The Universe of Discourse

Wed, 27 Feb 2008

Uniquely-decodable codes
Ricardo J.B. Signes asked me a few days ago if there was a way to decide whether a given set S of strings had the property that any two distinct sequences of strings from S have distinct concatenations.

For example, consider S₁ = { "ab", "abba", "b" }. This set does not have the specified property, because you can take the two sequences [ "ab", "b", "ab" ] and [ "abba", "b" ], and both concatenate to "abbab". But S₂ = { "a", "ab", "abb" } does have this property.

Coding theory

In coding theory, the property has the awful name "unique decodability". The idea is that you have some input symbols, and each input symbol is represented with one output symbol, which is one of the strings from S. Then suppose you receive some message like "abbab". Can you figure out what the original input was? For S₂, yes: it must have been ZY. But for S₁, no: it could have been either YZ or XZX.

In coding theory, the strings are called "code words" and the set of strings is a "code". So the question is how to tell whether a code is uniquely-decodable. One obvious way to take a non-uniquely-decodable code and turn it into a uniquely-decodable code is to append delimiters to the code words. Consider S₁ again. If we delimit the code words, it becomes { "(ab)", "(abba)", "(b)" }, and the two problem sequences are now distinguishable, since "(ab)(b)(ab)" looks nothing like "(abba)(b)". It should be clear that one doesn't need to delimit both ends; the important part is that the words are separated, so one could use { "ab-", "abba-", "b-" } instead, and the problem sequences translate to "ab-b-ab-" and "abba-b-". So every non-uniquely-decodable code corresponds to a uniquely-decodable code in at least this trivial way, and often the uniquely-decodable property is not that important in practice because you can guarantee uniquely-decodableness so easily just by sticking delimiters on the code words.

But if you don't want to transmit the extra delimiters, you can save bandwidth by making your code uniquely-decodable even without delimiters.
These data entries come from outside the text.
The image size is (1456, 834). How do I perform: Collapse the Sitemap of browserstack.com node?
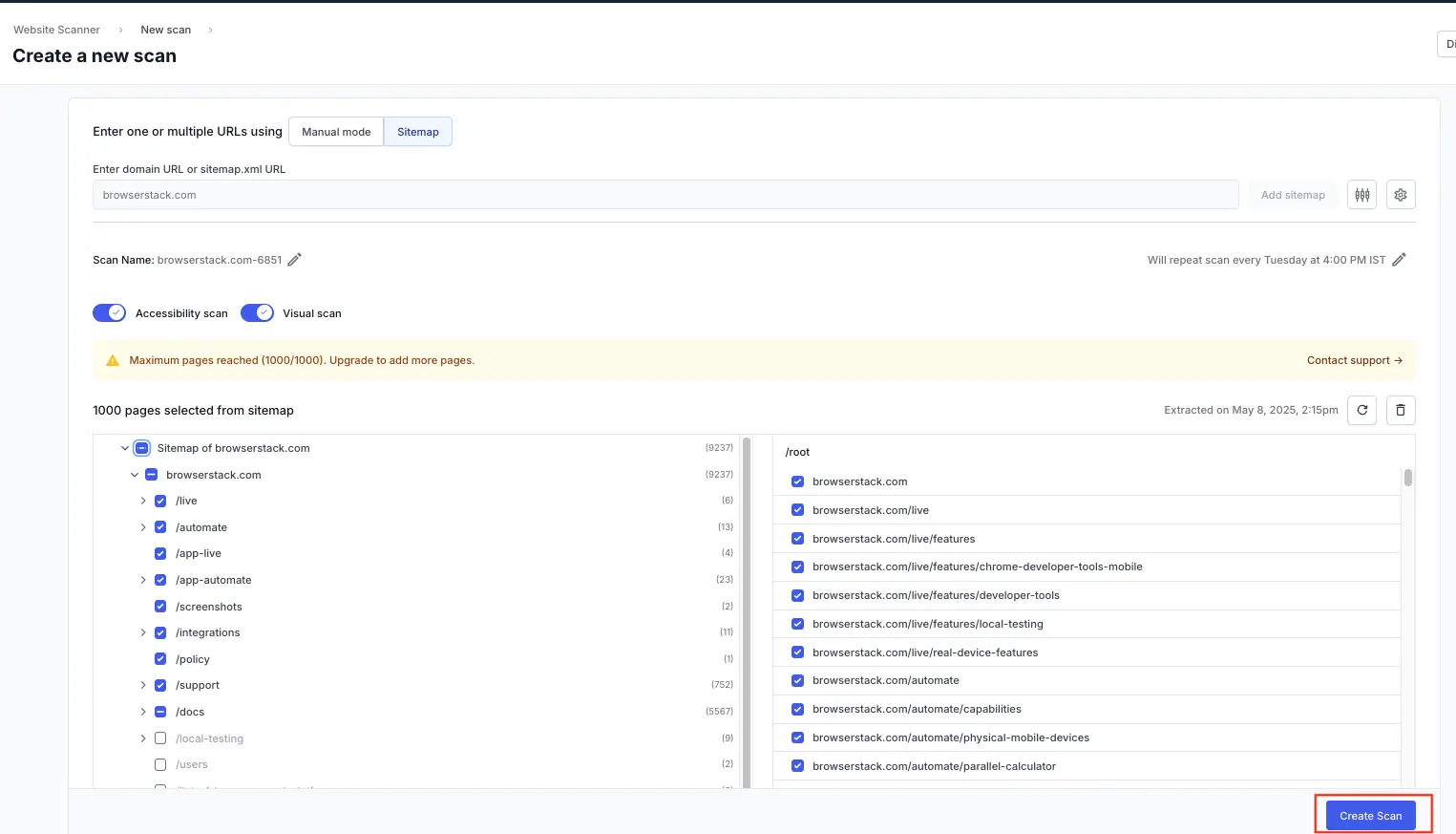click(125, 448)
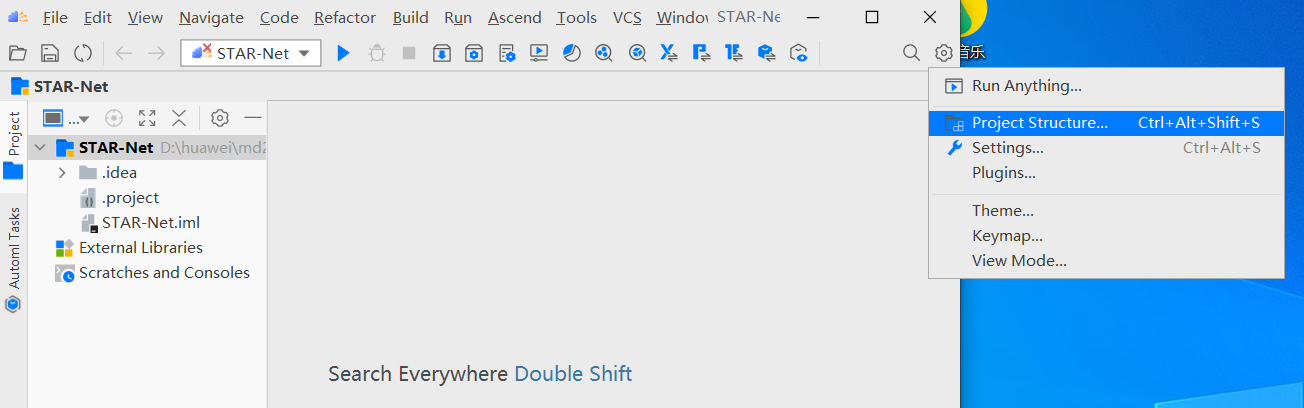Open the STAR-Net run configuration dropdown
The width and height of the screenshot is (1304, 408).
pyautogui.click(x=251, y=53)
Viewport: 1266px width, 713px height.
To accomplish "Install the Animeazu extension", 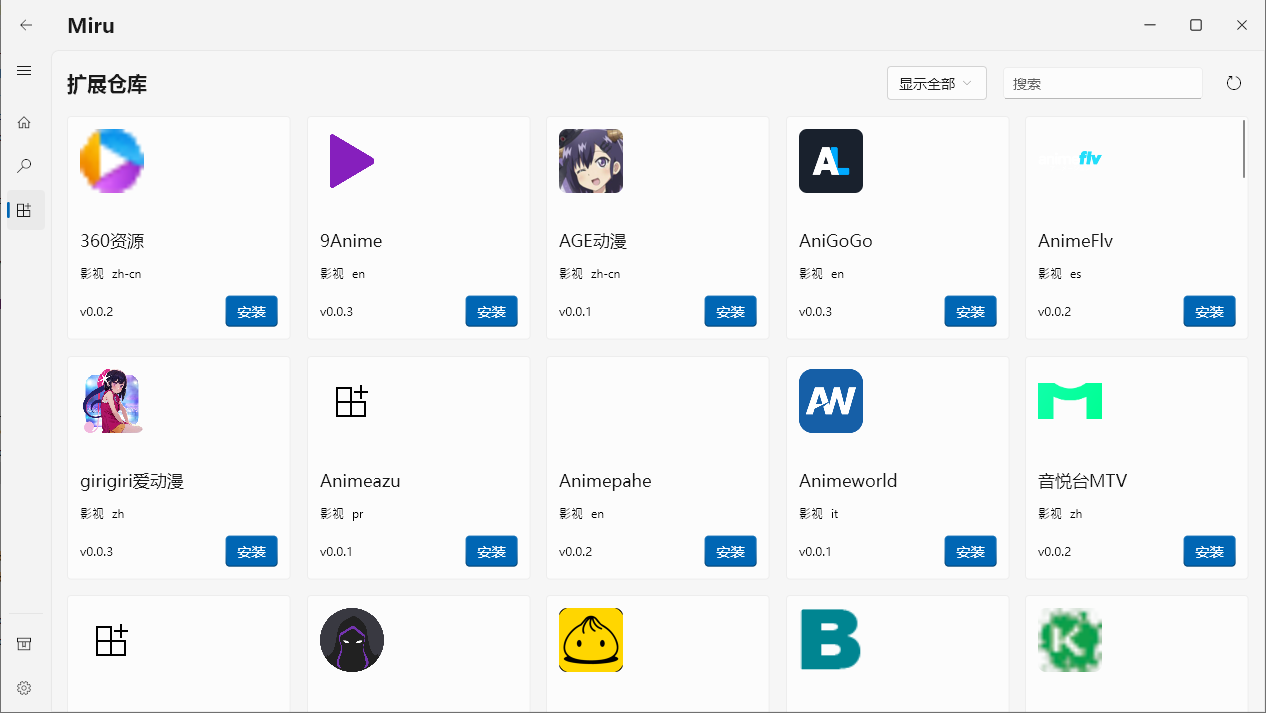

The delimiters are a special case of a more general principle, which is that a prefix code is always uniquely-decodable. A prefix code is one where no code word is a prefix of another. Or, formally, there are no code words x and y such that x = ys for some nonempty s. Adding the delimiters to a code turns it into a prefix code. But not all prefix codes have delimiters. { "a", "ba", "bba", "bbba" } is an example, as are { "aa", "ab", "ba", "bb" } and { "a", "baa", "bab", "bb" }.

The proof of this is pretty simple: you have some concatenation of code words, say T. You can decode it as follows: Find the unique code word c such that c is a prefix of T; that is, such that T = cU. There must be such a c, because T is a concatenation of code words. And c must be unique, because if there were c' and U' with both cU = T and c'U' = T, then cU = c'U', and whichever of c or c' is shorter must be a prefix of the one that is longer, and that can't happen because this is a prefix code. So c is the first code word in T, and we can pull it off and repeat the process for U, getting a unique sequence of code words, unless U is empty, in which case we are done.

There is a straightforward correspondence between prefix codes and trees; the code words can be arranged at the leaves of a tree, and then to decode some concatenation T you can scan its symbols one at a time, walking the tree, until you get to a leaf, which tells you which code word you just saw. This is the basis of Huffman coding.

Prefix codes include, as a special case, codes where all the words are the same length. For those codes, the tree is balanced, and has all branches the same length.

But uniquely-decodable codes need not be prefix codes. Most obviously, a suffix code is uniquely-decodable and may not be a prefix code. For example, {"a", "aab", "bab", "bb" } is uniquely-decodable but is not a prefix code, because "a" is a prefix of "aab". The proof of uniquely-decodableness is obvious: this is just the last prefix code example from before, with all the code words reversed. If there were two sequences of words with the same concatenation, then the reversed sequences of reversed words would also have the same concatenation, and this would show that the code of the previous paragraph was not uniquely-decodable. But that was a prefix code, and so must be uniquely-decodable.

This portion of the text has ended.